Were mine. Might not all work for you with your circumstances, but being open to opportunity, chatty (doesn’t necessarily come naturally!) and forcing myself to make the scary first “would you like to go for coffee/drinks?” move were the main things I think.

EC22 · 19/01/2024 20:40

In my adult life I’ve made new friends during education courses (work related), hobby classes (flower arranging) a book club and baking club.

They aren’t my BFFs or anything but definitely good friends.

Lwrenagain · 19/01/2024 20:49

Are you chatty?
I made my last good pal in the queue for a covid jab. (I called her a big fanny because she was worried about it. She luckily laughed and didn't tell me to shut up.) Not that my suggestion is to just call people fannys, but definitely chat to people when the opportunity arises. Worst case they're not wanting to chat, that's okay, nothing personal, respect that and just keep chatting to new folks until there is a wee spark.
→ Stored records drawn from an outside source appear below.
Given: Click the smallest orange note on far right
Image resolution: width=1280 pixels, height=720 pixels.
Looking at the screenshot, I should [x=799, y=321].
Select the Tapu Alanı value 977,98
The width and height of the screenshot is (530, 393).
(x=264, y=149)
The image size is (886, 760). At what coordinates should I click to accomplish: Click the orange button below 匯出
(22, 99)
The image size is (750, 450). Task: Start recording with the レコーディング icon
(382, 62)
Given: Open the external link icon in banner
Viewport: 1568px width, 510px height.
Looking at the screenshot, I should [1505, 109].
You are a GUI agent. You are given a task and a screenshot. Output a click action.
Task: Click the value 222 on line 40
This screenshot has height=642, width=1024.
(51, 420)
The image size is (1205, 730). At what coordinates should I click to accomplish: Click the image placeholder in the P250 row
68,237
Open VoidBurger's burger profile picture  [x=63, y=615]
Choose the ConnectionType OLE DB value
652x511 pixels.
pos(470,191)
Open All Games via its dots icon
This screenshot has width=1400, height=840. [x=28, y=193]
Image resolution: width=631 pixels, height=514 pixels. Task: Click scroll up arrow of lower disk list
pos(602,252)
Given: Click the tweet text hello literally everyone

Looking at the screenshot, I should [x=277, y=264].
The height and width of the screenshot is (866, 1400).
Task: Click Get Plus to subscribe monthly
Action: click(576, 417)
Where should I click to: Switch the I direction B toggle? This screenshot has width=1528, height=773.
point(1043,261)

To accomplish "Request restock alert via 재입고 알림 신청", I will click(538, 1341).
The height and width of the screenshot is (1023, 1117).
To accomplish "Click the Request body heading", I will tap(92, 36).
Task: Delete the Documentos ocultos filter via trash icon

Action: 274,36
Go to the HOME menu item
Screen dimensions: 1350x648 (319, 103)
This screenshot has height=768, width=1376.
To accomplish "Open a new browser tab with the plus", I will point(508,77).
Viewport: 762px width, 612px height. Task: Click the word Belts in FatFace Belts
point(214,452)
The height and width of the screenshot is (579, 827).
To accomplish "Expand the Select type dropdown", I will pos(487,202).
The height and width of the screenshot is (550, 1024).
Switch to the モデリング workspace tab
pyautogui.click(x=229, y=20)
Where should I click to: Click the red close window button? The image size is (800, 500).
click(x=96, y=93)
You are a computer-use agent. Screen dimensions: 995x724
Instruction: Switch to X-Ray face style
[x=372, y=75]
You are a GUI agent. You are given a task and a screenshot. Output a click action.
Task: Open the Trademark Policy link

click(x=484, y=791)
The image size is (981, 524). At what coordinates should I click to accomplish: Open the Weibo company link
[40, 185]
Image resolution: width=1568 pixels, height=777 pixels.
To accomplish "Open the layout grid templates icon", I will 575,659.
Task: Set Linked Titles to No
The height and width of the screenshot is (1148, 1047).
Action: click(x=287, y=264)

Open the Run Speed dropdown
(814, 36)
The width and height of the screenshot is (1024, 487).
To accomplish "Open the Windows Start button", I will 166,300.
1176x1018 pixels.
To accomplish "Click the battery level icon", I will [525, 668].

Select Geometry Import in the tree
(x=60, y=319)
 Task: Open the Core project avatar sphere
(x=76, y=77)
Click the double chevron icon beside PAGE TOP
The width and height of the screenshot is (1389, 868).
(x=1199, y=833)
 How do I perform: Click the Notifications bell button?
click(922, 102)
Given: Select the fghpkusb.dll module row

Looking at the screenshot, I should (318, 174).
Octavia64 · 19/01/2024 20:50

I joined a band and a swimming group,

Moved to a completely new town where I knew no-one a couple of years ago.

PartTimePartyPooper · 19/01/2024 20:52

I’ve been lucky - great neighbours, some lovely mums on the school run, a few friends picked up through work and volunteering. I have made more friends in the last 10 years (since age 38) than the previous decade when I was commuting and working and dashing to preschool pickup deadlines.

I joined a local mums C25k and I’m now always being asked if I will do charity walks or runs (noooo thank you) but once you get in those little circles people will ask and ask, you just need that little “in” and then you’ll be off and running.

but i think it’s entirely about free time - and your life sounds so very full I don’t think you should feel bad you haven’t found time to foster those little flames of friendship

EvilElsa · 19/01/2024 20:53

I'm an unsociable 40 year old myself, but in our village we have a book club, drama group and a few gym classes/netball at the primary school. Are you on social media? Can you find the local group and ask what's on?

scrivette · 19/01/2024 21:04

Since being 40 I have made friends when DD started school and through Church.